With iPhone SE upgrade, Apple heralds the end of low-capacity 16GB iPhones
After years of complaints, inspired by users unable to install iOS updates because of insufficient free space, Apple has finally eliminated the inadequate 16-gigabyte storage tier from its iPhone lineup.
Rather than keeping the entry-level 16-gigabyte iPhone SE in its lineup at a cheaper price, Apple opted to eliminate it entirely on Tuesday, doubling the smallest available size to 32 gigabytes. Despite the increase, the iPhone SE retains the same starting price of $399.
The change brings the iPhone SE in line with both the iPhone 6s and the flagship iPhone 7, all of which come in sizes no smaller than 32 gigabytes. In fact, the jet black and new (Product)Red iPhone 7 models come with a minimum of 128 gigabytes.
Non-upgradeable storage on the iPhone has long been a source of controversy for some users, who have lodged complaints that Apple was being "cheap" by offering low-capacity models.
Back in 2014, Apple was hit with a lawsuit accusing it of misrepresenting iPhone storage in its iOS 8 operating system. The complaint argued Apple used an "unexpectedly large percentage" of storage on 8- and 16-gigabyte devices, though the suit was eventually tossed out.
The push to a 32-gigabyte standard began recently but was completed quickly. Starting last September, the launch of the iPhone 7 marked the first time that a flagship handset came with no less than 32 gigabytes of storage.
Just a few years ago, the company was still selling 8-gigabyte iPhone models in select international markets. But once the company discontinued its low-end iPhone 5c, the 8-gigabyte tier went with it.

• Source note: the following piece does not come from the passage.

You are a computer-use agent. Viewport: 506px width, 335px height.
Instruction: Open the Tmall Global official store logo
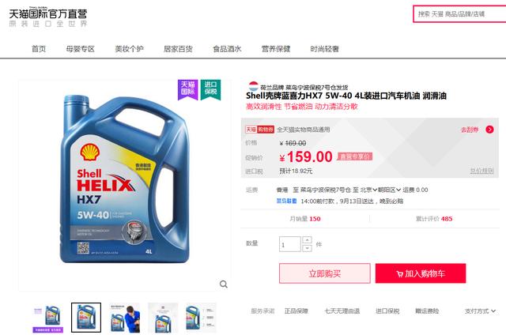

Capacities of 16-gigabytes were already eliminated in Apple's iPad lineup. Even before the iPad mini 2 was removed on Tuesday, it came with an entry-level storage size of 32 gigabytes.
The lone remaining iOS device in Apple's lineup with less than 32-gigabytes of built-in storage is the iPod touch. The portable media player, which was last updated in 2015, still comes in a 16-gigabyte budget model priced at $199.
Of course, it's still along way away from the first iPhone, released nearly 10 years ago, which was offered in a 4-gigabyte capacity. The 4-gigabyte first-generation iPhone was unceremoniously discontinued in September of 2007, just a few months after the iPhone debuted, leaving one storage option of 8 gigabytes.